BEGIN Data provided
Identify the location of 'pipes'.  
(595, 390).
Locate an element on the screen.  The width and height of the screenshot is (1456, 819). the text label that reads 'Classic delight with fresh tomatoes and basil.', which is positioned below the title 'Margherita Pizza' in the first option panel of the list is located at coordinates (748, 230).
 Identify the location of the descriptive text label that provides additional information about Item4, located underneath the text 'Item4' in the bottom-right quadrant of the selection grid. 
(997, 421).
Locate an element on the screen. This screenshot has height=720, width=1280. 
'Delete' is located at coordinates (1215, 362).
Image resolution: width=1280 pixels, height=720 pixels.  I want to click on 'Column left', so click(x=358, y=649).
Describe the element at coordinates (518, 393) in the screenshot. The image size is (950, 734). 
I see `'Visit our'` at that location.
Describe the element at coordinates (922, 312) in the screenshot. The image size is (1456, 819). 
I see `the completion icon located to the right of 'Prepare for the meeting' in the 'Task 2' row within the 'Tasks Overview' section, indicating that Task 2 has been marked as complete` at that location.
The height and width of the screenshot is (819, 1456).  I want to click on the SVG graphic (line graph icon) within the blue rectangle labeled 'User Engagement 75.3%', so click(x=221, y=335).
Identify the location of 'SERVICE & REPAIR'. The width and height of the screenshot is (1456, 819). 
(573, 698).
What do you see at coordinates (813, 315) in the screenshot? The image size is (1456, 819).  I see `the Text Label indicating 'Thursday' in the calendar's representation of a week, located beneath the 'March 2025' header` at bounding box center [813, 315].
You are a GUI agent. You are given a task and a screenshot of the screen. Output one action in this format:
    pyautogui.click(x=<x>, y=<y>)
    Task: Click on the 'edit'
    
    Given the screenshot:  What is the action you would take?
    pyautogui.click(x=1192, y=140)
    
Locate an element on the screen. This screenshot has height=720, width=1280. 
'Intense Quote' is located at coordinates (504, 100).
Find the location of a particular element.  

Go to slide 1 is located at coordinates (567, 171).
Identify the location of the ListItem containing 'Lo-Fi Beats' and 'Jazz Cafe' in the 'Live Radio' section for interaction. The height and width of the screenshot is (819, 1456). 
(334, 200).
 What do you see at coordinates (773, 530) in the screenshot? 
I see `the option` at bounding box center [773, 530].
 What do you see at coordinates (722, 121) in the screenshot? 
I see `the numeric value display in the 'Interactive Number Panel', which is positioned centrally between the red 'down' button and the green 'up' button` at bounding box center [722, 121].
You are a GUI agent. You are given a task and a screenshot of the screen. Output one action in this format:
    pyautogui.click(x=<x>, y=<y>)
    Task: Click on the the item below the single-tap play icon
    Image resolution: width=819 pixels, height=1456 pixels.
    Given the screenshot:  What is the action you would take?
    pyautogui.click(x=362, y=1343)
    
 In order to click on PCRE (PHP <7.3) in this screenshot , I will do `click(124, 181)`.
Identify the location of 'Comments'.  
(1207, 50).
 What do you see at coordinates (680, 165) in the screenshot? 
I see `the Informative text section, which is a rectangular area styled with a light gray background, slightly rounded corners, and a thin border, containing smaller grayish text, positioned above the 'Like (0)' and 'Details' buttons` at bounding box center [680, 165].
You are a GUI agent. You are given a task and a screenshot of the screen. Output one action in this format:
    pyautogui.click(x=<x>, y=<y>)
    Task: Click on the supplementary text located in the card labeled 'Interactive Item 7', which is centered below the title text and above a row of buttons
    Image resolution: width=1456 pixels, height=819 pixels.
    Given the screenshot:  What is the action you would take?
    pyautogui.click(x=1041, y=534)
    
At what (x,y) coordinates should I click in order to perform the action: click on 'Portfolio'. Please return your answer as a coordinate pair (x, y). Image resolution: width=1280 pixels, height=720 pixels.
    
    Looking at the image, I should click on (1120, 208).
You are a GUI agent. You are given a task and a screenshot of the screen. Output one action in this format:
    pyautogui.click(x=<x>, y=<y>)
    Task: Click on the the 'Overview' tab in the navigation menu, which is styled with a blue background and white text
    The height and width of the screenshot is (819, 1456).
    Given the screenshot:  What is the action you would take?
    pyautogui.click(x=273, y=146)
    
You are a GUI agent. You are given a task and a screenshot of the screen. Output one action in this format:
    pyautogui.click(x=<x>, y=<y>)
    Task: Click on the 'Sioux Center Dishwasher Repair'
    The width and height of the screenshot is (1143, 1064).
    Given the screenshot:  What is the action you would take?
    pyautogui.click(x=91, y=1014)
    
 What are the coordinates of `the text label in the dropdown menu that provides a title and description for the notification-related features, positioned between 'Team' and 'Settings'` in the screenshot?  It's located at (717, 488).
END Data provided
Please write out the items above exactly, from the line that contains "What do you see at coordinates (680, 165)" through the line that contains "pyautogui.click(x=1041, y=534)", including both of those lines.

Exercise response:
 What do you see at coordinates (680, 165) in the screenshot? 
I see `the Informative text section, which is a rectangular area styled with a light gray background, slightly rounded corners, and a thin border, containing smaller grayish text, positioned above the 'Like (0)' and 'Details' buttons` at bounding box center [680, 165].
You are a GUI agent. You are given a task and a screenshot of the screen. Output one action in this format:
    pyautogui.click(x=<x>, y=<y>)
    Task: Click on the supplementary text located in the card labeled 'Interactive Item 7', which is centered below the title text and above a row of buttons
    Image resolution: width=1456 pixels, height=819 pixels.
    Given the screenshot:  What is the action you would take?
    pyautogui.click(x=1041, y=534)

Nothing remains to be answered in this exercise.